25 Temmuz 2012 Çarşamba

Yabancılar karışmasa, her şey ne güzel (!) olacak…


Pazar günü bizim medyada bir haber çıktı. Habere göre Romanya’da bir gazete Fenerbahçe-Vaslui eşleşmesini konu ettiği bir yazının başlığında şike hadisesine gönderme yapmış. Asıl dikkatimizi çeken bizim medyanın böyle haberler karşısında değişmeyen tepkisi oldu. Bu göndermeyi çirkinleşme olarak yorumlamıştı bizimkiler.

Aklıma hemen Fatma Whitbread adlı eski cirit atıcı geldi. 1983’te İngiltere adına yarışırken ilgimizi çekmiş ve hayat hikayesini hemen öğrenivermiştik. Aslen Kıbrıs Türkü olan Whitbread, bebekken ailesi tarafından terk edilmiş ve 14 yaşında öğretmeni Margareth Whitbread tarafından evlat edinilmiş. Aynı zamanda bir cirit öğretmeni olan analığı kendisini cirite yönlendirmiş. Günler ilerledikçe Fatma’nın küçük yaşta yine bir Türk tarafından tecavüze uğramış olduğu da ortaya çıktı. Şampiyonanın sonlarına doğru Fatma Whitbread “Kendimi Türk saymıyorum!” diye bir ifade kullanınca büyük gazetemiz cevabı yapıştırdı: “Biz de onu!
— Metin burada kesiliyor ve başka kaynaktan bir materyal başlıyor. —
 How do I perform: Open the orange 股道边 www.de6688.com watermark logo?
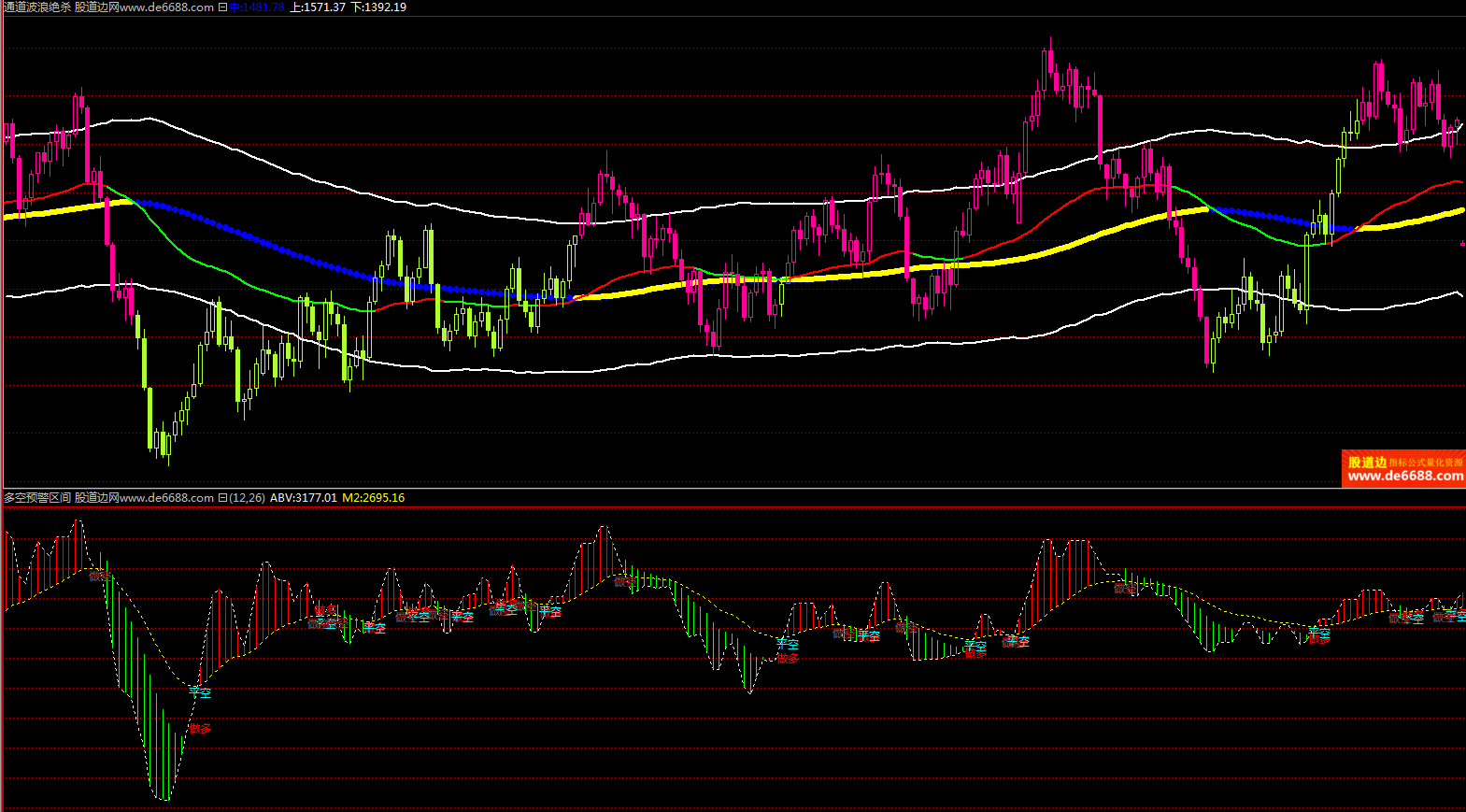point(1403,468)
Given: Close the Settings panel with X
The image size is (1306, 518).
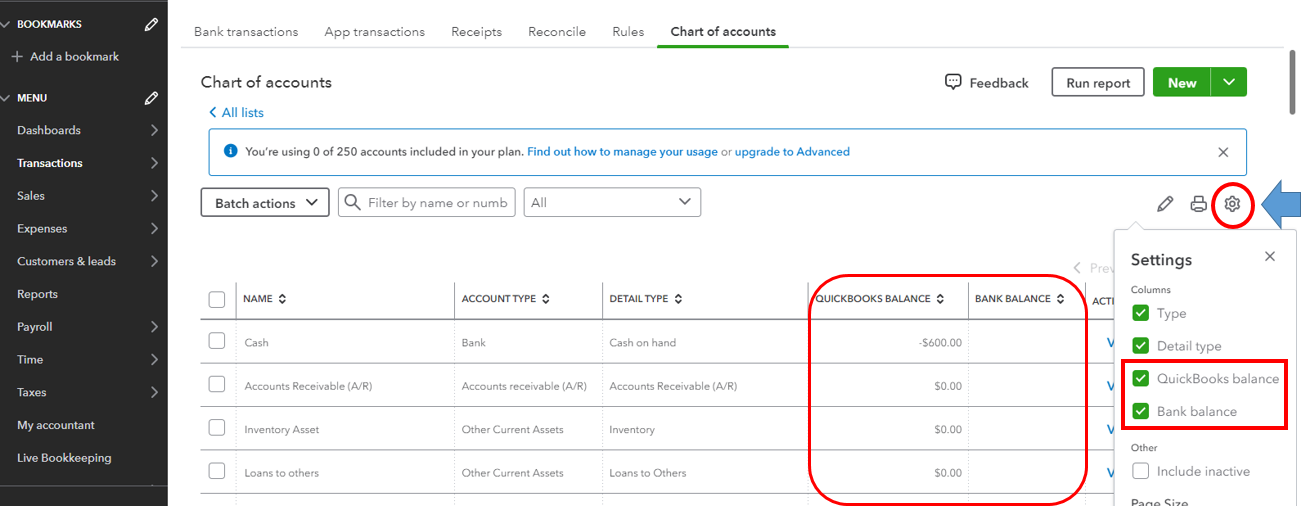Looking at the screenshot, I should pos(1269,257).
Kızcağızın başına gelenler pişmiş tavuğun başına gelmemiş ama bizim için onların zerre kadar önemi yoktu. Her hal ve şartta ulusuna (?) aidiyet göstermesi gerekiyordu çünkü.

90’lı yılların ortalarına doğru adını şimdi hatırlamadığım ciddi ve itibarlı bir Alman dergisi, kapak resminde Türk bayrağı ile enjektörü birlikte gösterilmiş, bu da bizim milli onurumuza çok ama çok dokunmuştu. Enjektörün ne anlama geldiğini, 90’lı yıllarda bu ülkede uyuşturucu trafiğinin hangi düzeyde olduğunu hatırlatmama gerek yok sanırım. Herkesin bildiği bu gerçek bizi rahatsız etmiyordu da yabancı basın haberi yapınca feryadı basıyorduk.

Bunlar gibi daha pek çok örnek verilebilir. Ben çok merak ediyorum, bu hastalıklı psikoloji nasıl ve ne zaman düzelecek… Biz kabile miyiz ki içimizdeki problemlerin boyut ve ciddiyeti ne kadar büyük olursa olsun, “dışarıdakiler”in bundan haberdar olması kadar önemli değildir.

3 Temmuz’dan sonraki süreçte birçok defalar yazıp çizdiğimiz bir gerçek var(dı): Süreç Türkiye’de hangi karara bağlanırsa bağlansın, dünya konjonktürüne aykırı bir mecrada ilerleyemezdik. Eski tabirle eller mersine, biz tersine gidemezdik yani. Biz aşamadığımız problemleri yok farzederek kendimize sahte bir gerçeklik üretiyor, o gerçeğin içinde yaşamaya başlıyor, günün birinde realite duvarına toslayınca da o duvarı oraya dikene (!) kızıyorduk. Tıpkı son olayda olduğu gibi. Göreceksiniz, Rumen basınının tavrı sadece başlangıçtır, şike ve şikeci göndermeleri devam edecektir.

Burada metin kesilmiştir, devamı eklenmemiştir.